## [WORK ORDER]
Restate all of the entries exactly, each line as it stands.

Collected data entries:
_ _ _ _

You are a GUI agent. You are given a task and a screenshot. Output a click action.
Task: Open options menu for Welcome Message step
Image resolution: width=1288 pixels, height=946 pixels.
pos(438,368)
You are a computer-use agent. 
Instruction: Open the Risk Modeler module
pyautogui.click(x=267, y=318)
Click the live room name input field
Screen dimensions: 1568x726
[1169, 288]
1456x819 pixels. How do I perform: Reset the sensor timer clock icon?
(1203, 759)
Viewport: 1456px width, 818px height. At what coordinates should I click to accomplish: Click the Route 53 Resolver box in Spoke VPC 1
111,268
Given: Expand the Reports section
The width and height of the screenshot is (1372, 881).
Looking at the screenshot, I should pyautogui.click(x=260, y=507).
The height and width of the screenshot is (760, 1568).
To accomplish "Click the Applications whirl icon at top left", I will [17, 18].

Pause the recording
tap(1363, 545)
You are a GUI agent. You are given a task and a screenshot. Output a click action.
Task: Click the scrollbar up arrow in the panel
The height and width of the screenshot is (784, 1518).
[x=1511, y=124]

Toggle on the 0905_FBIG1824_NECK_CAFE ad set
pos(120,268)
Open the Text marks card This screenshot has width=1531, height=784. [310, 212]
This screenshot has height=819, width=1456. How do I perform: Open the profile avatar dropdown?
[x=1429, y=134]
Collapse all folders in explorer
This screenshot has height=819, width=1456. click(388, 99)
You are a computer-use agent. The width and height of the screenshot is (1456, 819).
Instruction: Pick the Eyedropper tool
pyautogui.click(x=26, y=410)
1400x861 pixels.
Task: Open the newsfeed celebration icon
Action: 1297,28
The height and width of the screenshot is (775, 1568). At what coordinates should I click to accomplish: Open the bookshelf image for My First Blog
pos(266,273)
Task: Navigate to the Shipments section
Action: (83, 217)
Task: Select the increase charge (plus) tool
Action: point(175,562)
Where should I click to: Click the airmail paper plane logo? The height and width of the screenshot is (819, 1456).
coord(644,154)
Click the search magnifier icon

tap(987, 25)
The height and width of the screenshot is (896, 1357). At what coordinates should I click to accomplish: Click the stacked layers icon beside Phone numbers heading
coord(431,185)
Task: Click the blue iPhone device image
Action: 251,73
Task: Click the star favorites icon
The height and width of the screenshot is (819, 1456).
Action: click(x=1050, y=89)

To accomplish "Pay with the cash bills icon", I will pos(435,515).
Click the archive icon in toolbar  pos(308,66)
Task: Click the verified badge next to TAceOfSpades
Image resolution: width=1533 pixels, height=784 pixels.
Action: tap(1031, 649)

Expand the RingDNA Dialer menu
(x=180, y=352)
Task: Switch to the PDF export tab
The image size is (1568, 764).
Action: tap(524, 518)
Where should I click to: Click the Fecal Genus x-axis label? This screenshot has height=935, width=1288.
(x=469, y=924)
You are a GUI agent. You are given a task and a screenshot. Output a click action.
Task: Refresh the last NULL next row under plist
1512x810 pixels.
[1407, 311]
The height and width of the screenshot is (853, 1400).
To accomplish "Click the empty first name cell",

_ _ _ _

## [TASK RESULT]
You are a GUI agent. You are given a task and a screenshot. Output a click action.
Task: Open options menu for Welcome Message step
Image resolution: width=1288 pixels, height=946 pixels.
pos(438,368)
You are a computer-use agent. 
Instruction: Open the Risk Modeler module
pyautogui.click(x=267, y=318)
Click the live room name input field
Screen dimensions: 1568x726
[1169, 288]
1456x819 pixels. How do I perform: Reset the sensor timer clock icon?
(1203, 759)
Viewport: 1456px width, 818px height. At what coordinates should I click to accomplish: Click the Route 53 Resolver box in Spoke VPC 1
111,268
Given: Expand the Reports section
The width and height of the screenshot is (1372, 881).
Looking at the screenshot, I should pyautogui.click(x=260, y=507).
The height and width of the screenshot is (760, 1568).
To accomplish "Click the Applications whirl icon at top left", I will [17, 18].

Pause the recording
tap(1363, 545)
You are a GUI agent. You are given a task and a screenshot. Output a click action.
Task: Click the scrollbar up arrow in the panel
The height and width of the screenshot is (784, 1518).
[x=1511, y=124]

Toggle on the 0905_FBIG1824_NECK_CAFE ad set
pos(120,268)
Open the Text marks card This screenshot has width=1531, height=784. [310, 212]
This screenshot has height=819, width=1456. How do I perform: Open the profile avatar dropdown?
[x=1429, y=134]
Collapse all folders in explorer
This screenshot has height=819, width=1456. click(388, 99)
You are a computer-use agent. The width and height of the screenshot is (1456, 819).
Instruction: Pick the Eyedropper tool
pyautogui.click(x=26, y=410)
1400x861 pixels.
Task: Open the newsfeed celebration icon
Action: 1297,28
The height and width of the screenshot is (775, 1568). At what coordinates should I click to accomplish: Open the bookshelf image for My First Blog
pos(266,273)
Task: Navigate to the Shipments section
Action: (83, 217)
Task: Select the increase charge (plus) tool
Action: point(175,562)
Where should I click to: Click the airmail paper plane logo? The height and width of the screenshot is (819, 1456).
coord(644,154)
Click the search magnifier icon

tap(987, 25)
The height and width of the screenshot is (896, 1357). At what coordinates should I click to accomplish: Click the stacked layers icon beside Phone numbers heading
coord(431,185)
Task: Click the blue iPhone device image
Action: 251,73
Task: Click the star favorites icon
The height and width of the screenshot is (819, 1456).
Action: click(x=1050, y=89)

To accomplish "Pay with the cash bills icon", I will pos(435,515).
Click the archive icon in toolbar  pos(308,66)
Task: Click the verified badge next to TAceOfSpades
Image resolution: width=1533 pixels, height=784 pixels.
Action: tap(1031, 649)

Expand the RingDNA Dialer menu
(x=180, y=352)
Task: Switch to the PDF export tab
The image size is (1568, 764).
Action: tap(524, 518)
Where should I click to: Click the Fecal Genus x-axis label? This screenshot has height=935, width=1288.
(x=469, y=924)
You are a GUI agent. You are given a task and a screenshot. Output a click action.
Task: Refresh the last NULL next row under plist
1512x810 pixels.
[1407, 311]
The height and width of the screenshot is (853, 1400).
To accomplish "Click the empty first name cell",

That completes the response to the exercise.